Apple products are extremely popular, but the focus of an article by Christopher DeSousa in the Daily Finance was the company’s strategy to increase the popularity, and therefore the demand, for its stock. Apple has done this by hinting at new and potential disruptive products like the innovative iPhone and iPad have been. In addition, Apple is doing well in the industry with results reported in the article to be similar, but slightly higher than those in the same period one year ago. There is intense competition from China in the smartphone and other markets, and Samsung is one company which has its seen sales stagnating. Apple has had some setbacks, such as lower than expected average retails prices for iPhones. On the other hand, China may be where Apple is able to show the most growth in the future, so there is considerable uncertainty. If investors felt that Apple may feel similar impacts, they might not be as interested in investing in Apple stock. It is perhaps for this reason that Apple has chosen to make their stock offerings more attractive to investors by splitting stock, increasing its stock buyback and raising quarterly dividend by 8% with promises of further increases. This has the potential to increase the demand and shift the supply curve to the left in terms of supply and demand theory in economics.
Splitting stock does not involve an increase in value of the company or its profitability, however it has the capacity to increase demand by lowering the price (and the share value) which attracts investors in lower priced stock markets. The price of stock is more marketable, and the demand for the stock increases relative to the same supply. Stock splits are also a sign of higher expected earnings in the future due to growth. It does not change the value of the company or the stock itself, it is just breaking up existing stock values into smaller units of stock for offer. The result is upward movement on the existing demand curve to reflect the higher demand.

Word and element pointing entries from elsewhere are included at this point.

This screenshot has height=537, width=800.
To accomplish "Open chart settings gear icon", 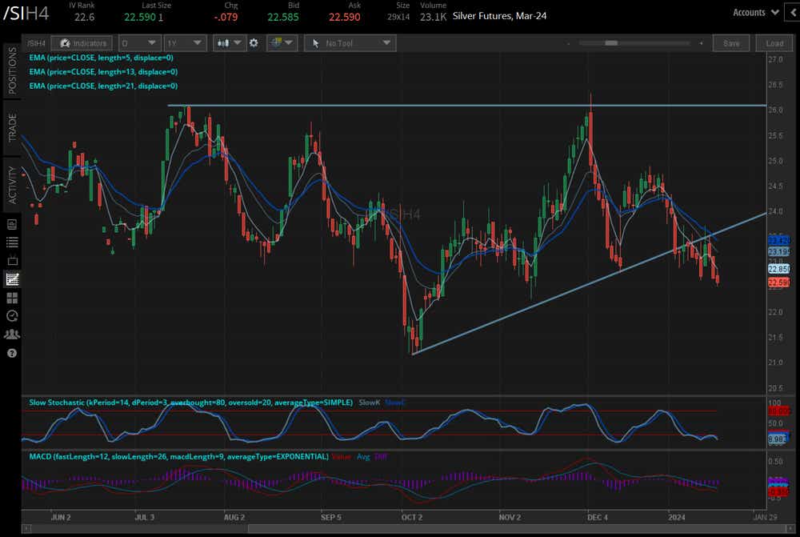I will 254,43.
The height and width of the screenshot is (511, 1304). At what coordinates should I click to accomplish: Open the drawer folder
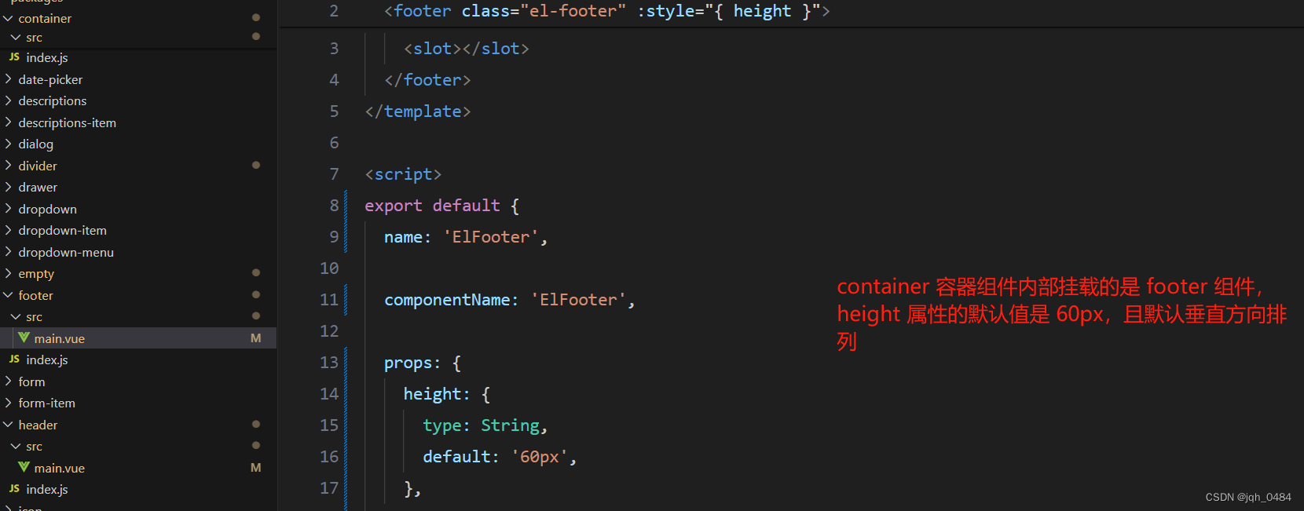click(x=37, y=187)
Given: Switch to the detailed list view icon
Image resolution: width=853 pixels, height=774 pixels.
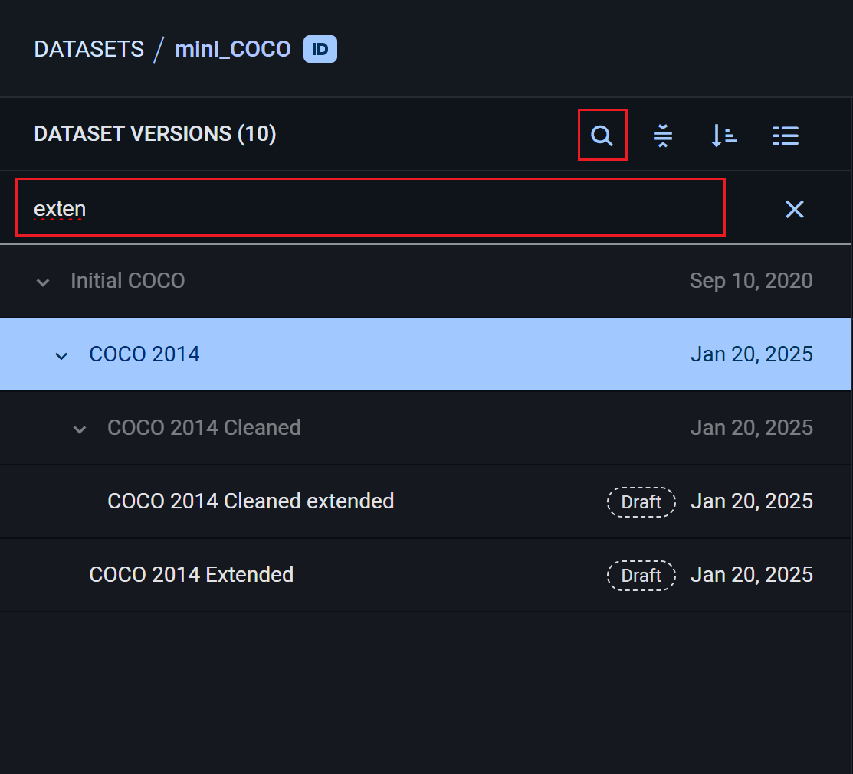Looking at the screenshot, I should coord(785,135).
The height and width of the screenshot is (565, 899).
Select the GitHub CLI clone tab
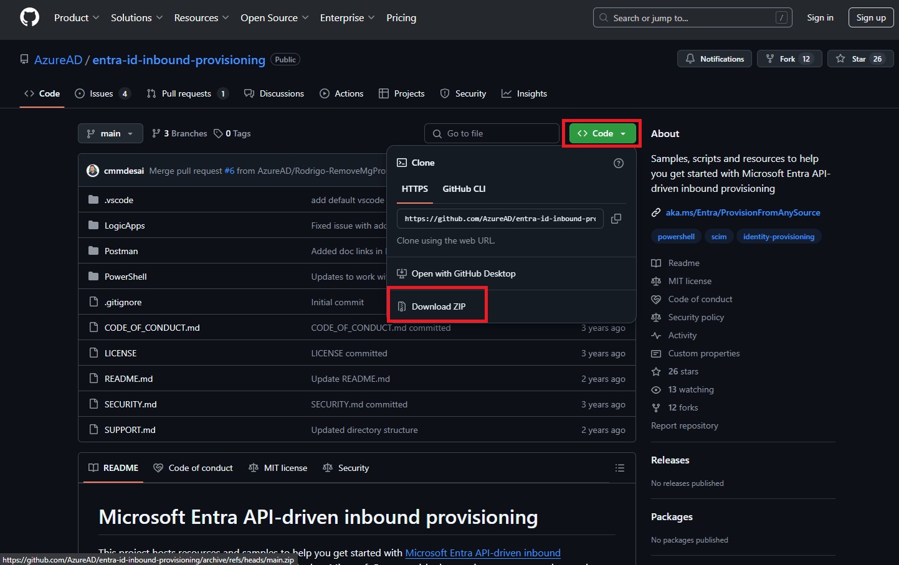(x=464, y=189)
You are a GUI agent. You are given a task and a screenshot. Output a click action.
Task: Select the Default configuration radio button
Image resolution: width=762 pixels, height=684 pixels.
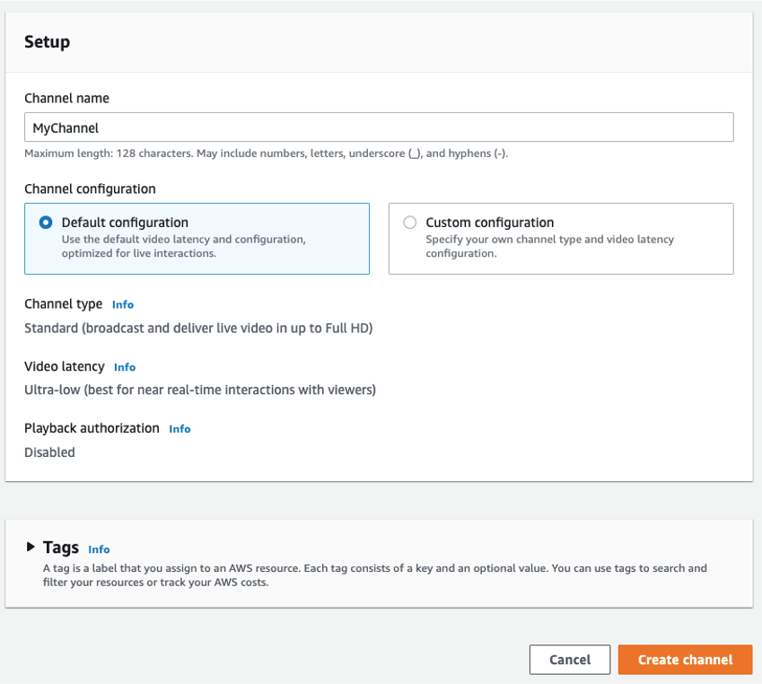tap(46, 223)
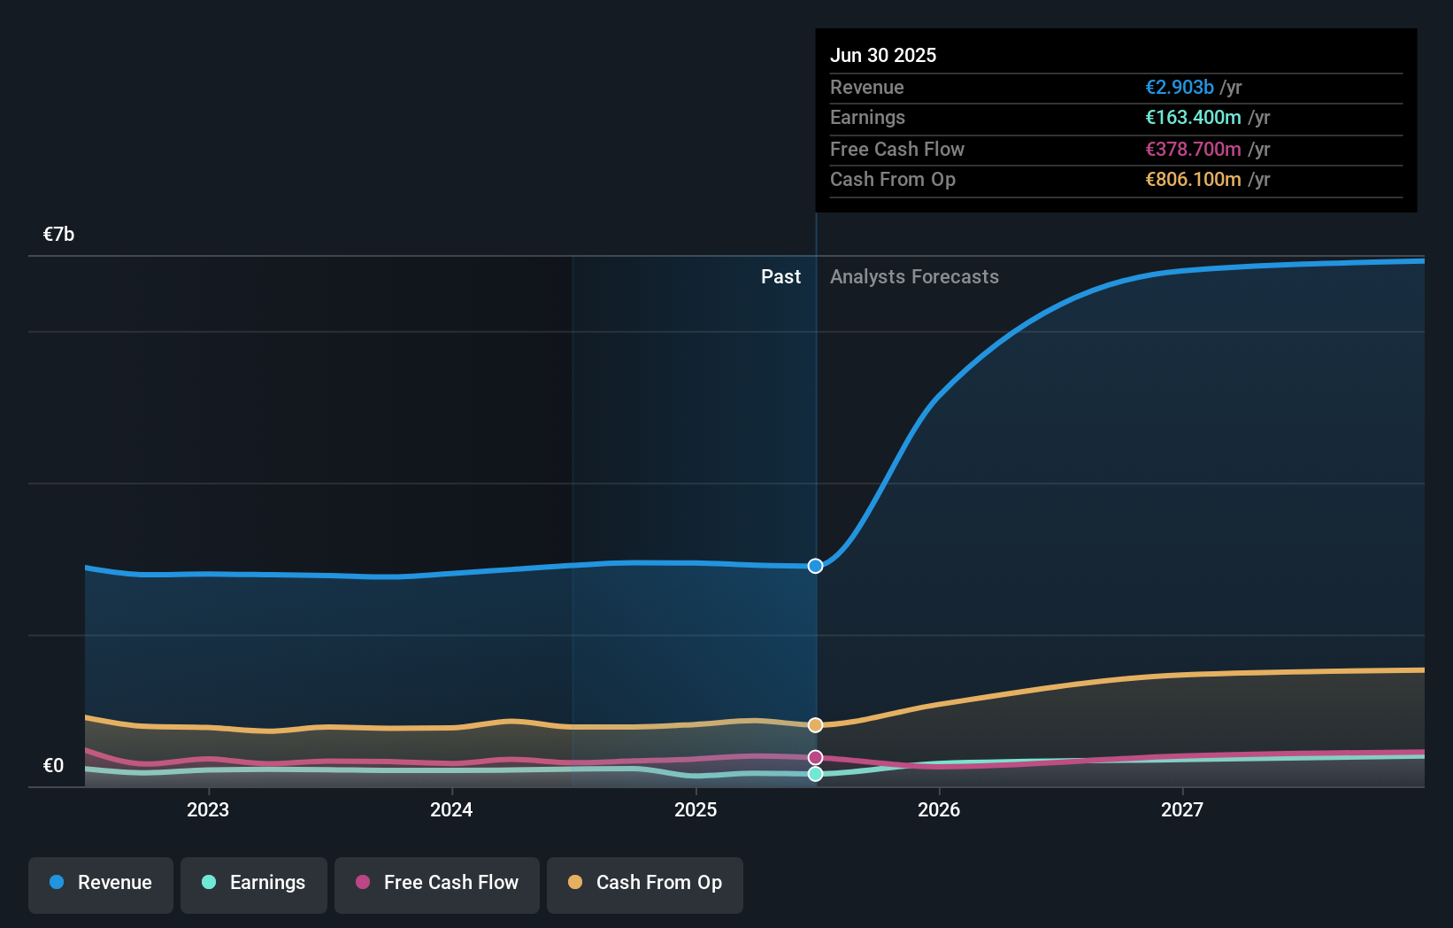The height and width of the screenshot is (928, 1453).
Task: Click the Analysts Forecasts section label
Action: (914, 277)
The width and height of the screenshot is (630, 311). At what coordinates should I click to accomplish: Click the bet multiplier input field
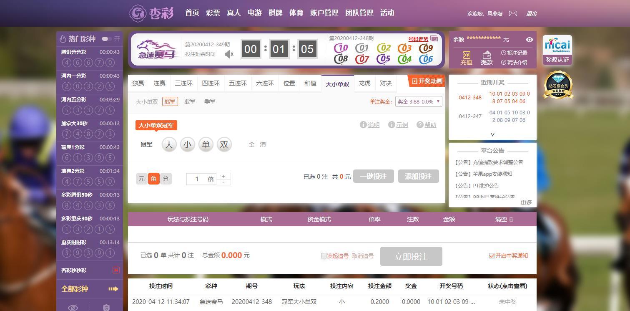[197, 179]
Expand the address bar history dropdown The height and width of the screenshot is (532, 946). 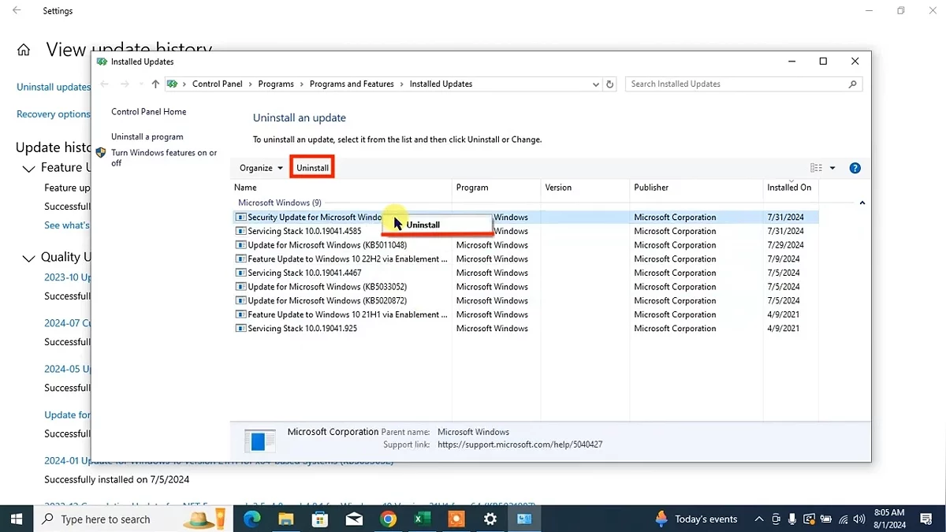595,84
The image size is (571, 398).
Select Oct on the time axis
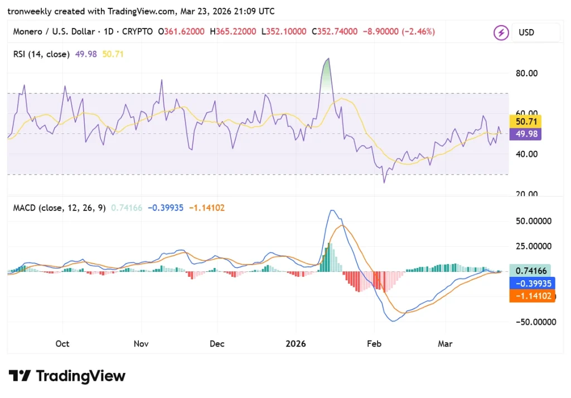(x=62, y=344)
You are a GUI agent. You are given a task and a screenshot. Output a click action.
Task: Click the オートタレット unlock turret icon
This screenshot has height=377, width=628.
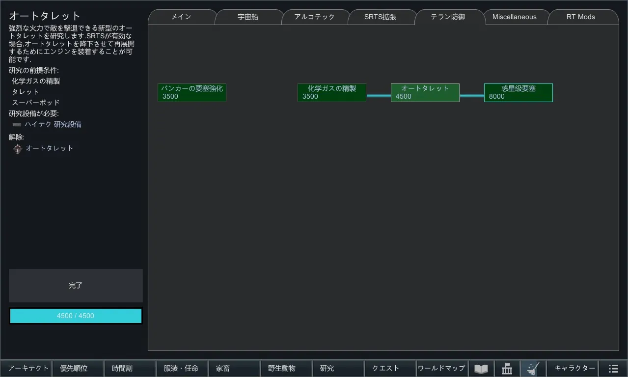coord(18,149)
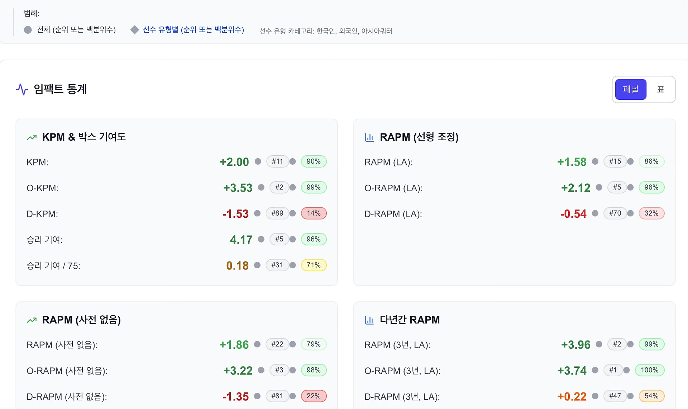688x409 pixels.
Task: Click the gray dot next to KPM +2.00
Action: pos(258,161)
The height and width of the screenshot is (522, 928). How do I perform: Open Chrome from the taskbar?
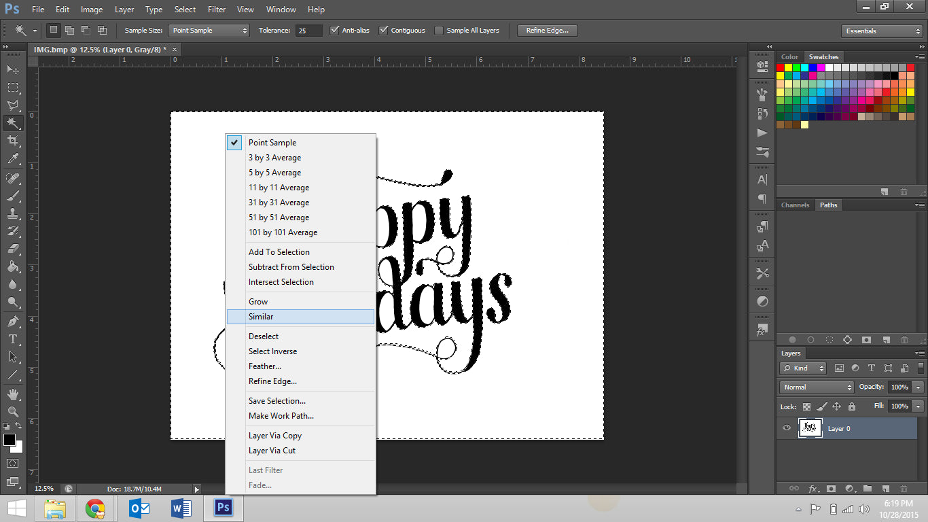pos(95,508)
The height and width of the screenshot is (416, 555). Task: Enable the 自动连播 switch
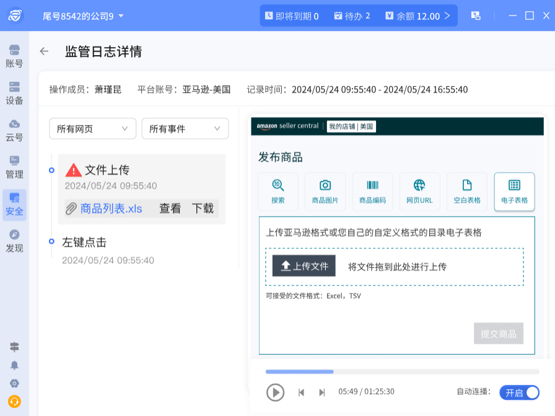coord(519,392)
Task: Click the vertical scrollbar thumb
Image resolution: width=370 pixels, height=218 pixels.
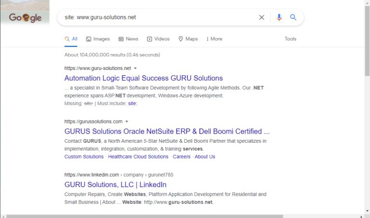Action: click(367, 41)
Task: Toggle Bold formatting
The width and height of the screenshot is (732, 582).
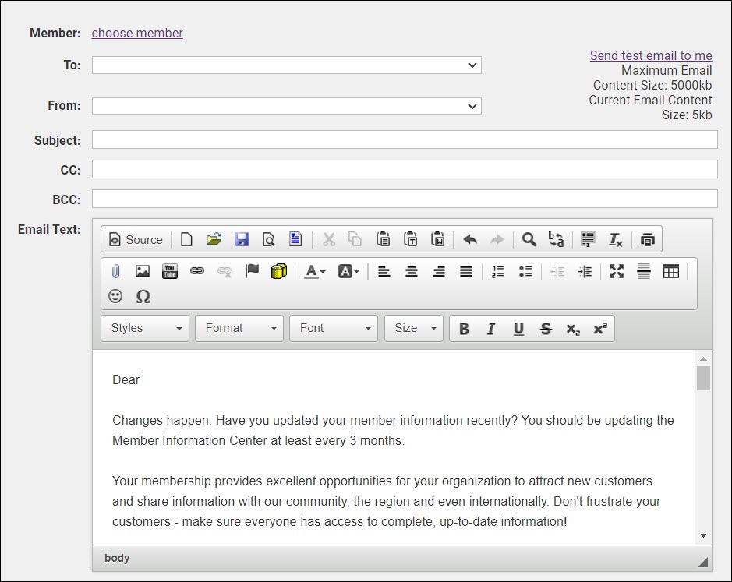Action: 464,329
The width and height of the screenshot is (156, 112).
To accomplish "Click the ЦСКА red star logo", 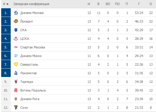I will (16, 39).
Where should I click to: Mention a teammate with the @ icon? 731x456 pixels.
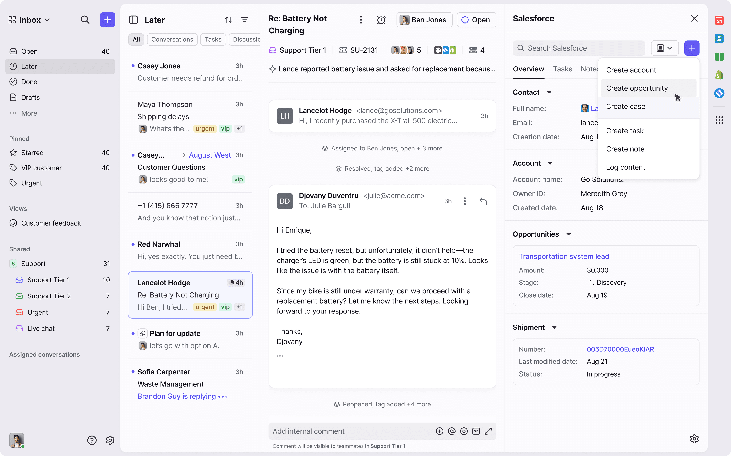[451, 431]
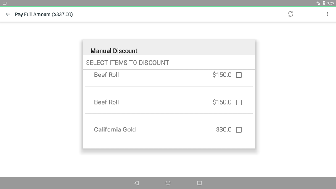Viewport: 336px width, 189px height.
Task: Select the California Gold item label
Action: point(115,129)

By adding $30 billion to its stock buyback program Apple ensured that it was increasing its own share at a rate of 150% of that previously. This is also a means of raising the value of stock by having less in circulation. By decreasing the supply, the relative demand is increased, putting upward pressure on price, which therefore rises. It may also increase earnings for each share, and speculation on this may further increase demand. The change in supply curve is represented by S2, which shows the decreased supply and therefore increased price with the same demand.
Apple has also increased the attractiveness of stock by increasing the dividend which is paid four times a year by 8%. Statements have been made that the value of the dividend will continue to increase in this manner. This increases potential earnings as well as the value of the stock for investors due to the higher potential return. As with splitting the stock, this causes movement left on the demand curve to a higher equilibrium price.
An important piece of information to note is that despite the movement of supply and demand, the company itself, and the value that it represents, has not changed. As DeSousa stated in the article, the “price-to-earnings, dividend yield, and equity market value remain unchanged” (DeSousa 2014, n.p.). Therefore, despite the price difference shown in X1 (market supply and demand for Apple stock without management’s strategy) and X2 which shows the shift given a reduction in supply, and despite upward and leftward movement up the existing demand curve with an increase in price, the company is not worth more; it is simply doing a better job of marketing shares in Apple.